Stored data:
+++

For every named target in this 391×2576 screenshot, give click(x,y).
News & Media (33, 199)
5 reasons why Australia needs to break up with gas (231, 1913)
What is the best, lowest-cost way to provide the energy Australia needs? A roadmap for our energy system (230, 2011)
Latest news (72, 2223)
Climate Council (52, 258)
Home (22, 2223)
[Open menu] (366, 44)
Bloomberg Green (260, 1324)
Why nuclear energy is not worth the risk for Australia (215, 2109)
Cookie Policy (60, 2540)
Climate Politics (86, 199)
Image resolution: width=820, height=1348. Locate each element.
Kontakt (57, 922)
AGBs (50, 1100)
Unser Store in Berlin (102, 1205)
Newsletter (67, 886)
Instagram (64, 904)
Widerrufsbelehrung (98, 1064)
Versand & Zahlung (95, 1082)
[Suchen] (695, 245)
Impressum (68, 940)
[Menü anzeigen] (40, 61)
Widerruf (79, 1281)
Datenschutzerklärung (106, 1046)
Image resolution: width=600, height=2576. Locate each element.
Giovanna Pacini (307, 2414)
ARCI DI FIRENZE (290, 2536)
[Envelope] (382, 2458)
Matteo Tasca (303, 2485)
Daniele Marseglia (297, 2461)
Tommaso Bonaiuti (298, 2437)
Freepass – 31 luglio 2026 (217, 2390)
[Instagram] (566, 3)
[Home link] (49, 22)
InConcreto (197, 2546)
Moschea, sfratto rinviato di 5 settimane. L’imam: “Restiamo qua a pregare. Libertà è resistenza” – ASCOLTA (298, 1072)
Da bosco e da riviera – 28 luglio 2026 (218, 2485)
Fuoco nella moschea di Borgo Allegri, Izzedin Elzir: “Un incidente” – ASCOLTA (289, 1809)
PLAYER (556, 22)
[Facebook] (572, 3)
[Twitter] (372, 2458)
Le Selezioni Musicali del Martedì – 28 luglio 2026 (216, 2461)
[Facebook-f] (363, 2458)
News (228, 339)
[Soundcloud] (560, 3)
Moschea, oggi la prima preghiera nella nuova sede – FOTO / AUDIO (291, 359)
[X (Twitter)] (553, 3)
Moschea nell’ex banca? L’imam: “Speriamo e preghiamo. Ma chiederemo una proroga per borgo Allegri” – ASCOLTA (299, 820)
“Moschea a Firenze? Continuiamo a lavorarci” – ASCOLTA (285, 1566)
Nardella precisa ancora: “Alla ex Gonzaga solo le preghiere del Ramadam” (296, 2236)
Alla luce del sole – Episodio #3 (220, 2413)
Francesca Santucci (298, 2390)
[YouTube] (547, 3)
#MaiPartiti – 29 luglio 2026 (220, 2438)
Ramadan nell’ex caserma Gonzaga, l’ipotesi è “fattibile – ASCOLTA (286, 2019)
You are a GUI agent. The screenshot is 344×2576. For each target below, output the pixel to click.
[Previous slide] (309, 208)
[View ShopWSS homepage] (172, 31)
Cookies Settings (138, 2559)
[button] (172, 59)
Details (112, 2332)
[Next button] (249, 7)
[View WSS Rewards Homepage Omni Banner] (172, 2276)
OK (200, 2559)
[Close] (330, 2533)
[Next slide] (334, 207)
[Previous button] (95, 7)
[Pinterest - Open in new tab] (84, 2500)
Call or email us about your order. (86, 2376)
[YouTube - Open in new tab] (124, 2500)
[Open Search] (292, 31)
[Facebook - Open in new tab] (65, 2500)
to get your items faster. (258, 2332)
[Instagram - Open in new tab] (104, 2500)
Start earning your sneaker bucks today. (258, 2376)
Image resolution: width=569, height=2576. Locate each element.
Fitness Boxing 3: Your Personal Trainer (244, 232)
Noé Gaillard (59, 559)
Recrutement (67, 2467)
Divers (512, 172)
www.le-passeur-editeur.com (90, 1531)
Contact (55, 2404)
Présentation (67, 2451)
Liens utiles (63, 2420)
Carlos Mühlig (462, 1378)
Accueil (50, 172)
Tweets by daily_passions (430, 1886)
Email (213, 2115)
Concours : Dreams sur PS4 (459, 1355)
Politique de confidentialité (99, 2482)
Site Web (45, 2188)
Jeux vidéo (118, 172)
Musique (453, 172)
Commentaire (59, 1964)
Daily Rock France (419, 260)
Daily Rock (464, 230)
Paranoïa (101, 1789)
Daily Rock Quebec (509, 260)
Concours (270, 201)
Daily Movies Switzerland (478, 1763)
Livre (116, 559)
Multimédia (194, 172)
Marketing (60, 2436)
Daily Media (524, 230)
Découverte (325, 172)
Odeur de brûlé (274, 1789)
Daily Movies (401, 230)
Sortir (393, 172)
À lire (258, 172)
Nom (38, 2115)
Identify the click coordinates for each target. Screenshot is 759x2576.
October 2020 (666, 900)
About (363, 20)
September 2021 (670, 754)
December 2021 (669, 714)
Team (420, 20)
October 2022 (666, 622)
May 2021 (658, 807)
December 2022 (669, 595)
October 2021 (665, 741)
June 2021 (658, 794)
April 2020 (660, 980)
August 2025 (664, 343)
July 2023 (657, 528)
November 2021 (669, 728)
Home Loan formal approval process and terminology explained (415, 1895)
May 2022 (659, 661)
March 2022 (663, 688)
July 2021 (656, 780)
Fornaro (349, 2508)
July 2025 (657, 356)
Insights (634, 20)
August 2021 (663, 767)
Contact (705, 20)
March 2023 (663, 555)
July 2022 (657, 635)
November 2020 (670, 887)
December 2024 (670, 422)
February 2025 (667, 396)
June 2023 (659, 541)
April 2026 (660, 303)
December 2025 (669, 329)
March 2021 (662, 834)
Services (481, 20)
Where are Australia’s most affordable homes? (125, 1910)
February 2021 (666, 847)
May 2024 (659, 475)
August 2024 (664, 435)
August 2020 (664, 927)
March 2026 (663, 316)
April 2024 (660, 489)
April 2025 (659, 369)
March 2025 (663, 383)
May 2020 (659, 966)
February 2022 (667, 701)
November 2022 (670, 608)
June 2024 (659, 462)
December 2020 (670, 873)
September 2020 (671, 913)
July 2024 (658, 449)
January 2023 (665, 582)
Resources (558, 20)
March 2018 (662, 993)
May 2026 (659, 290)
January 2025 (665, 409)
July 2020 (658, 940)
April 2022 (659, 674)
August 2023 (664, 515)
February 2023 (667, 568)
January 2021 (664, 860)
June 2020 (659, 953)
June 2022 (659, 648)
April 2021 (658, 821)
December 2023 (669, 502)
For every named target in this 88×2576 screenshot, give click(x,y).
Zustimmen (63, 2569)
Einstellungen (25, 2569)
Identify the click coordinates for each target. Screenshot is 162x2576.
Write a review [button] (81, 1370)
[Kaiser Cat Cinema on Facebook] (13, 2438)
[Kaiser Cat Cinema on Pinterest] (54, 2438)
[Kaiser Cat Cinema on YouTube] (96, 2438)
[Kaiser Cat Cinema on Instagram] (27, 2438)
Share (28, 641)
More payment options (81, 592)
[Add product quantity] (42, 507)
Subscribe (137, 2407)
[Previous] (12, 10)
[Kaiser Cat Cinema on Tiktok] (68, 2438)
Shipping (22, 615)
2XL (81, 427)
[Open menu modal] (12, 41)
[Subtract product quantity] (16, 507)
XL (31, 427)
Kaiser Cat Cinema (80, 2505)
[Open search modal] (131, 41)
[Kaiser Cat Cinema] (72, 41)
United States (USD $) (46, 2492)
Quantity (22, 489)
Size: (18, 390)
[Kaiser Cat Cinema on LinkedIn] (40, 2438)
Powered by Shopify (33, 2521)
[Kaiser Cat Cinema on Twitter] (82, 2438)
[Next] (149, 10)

+++

What is needed is an exact copy of the line containing "[Add product quantity] (42, 507)" and each line after it, through the final line of the entries above.

Answer box:
[Add product quantity] (42, 507)
Subscribe (137, 2407)
[Previous] (12, 10)
[Kaiser Cat Cinema on Tiktok] (68, 2438)
Shipping (22, 615)
2XL (81, 427)
[Open menu modal] (12, 41)
[Subtract product quantity] (16, 507)
XL (31, 427)
Kaiser Cat Cinema (80, 2505)
[Open search modal] (131, 41)
[Kaiser Cat Cinema] (72, 41)
United States (USD $) (46, 2492)
Quantity (22, 489)
Size: (18, 390)
[Kaiser Cat Cinema on LinkedIn] (40, 2438)
Powered by Shopify (33, 2521)
[Kaiser Cat Cinema on Twitter] (82, 2438)
[Next] (149, 10)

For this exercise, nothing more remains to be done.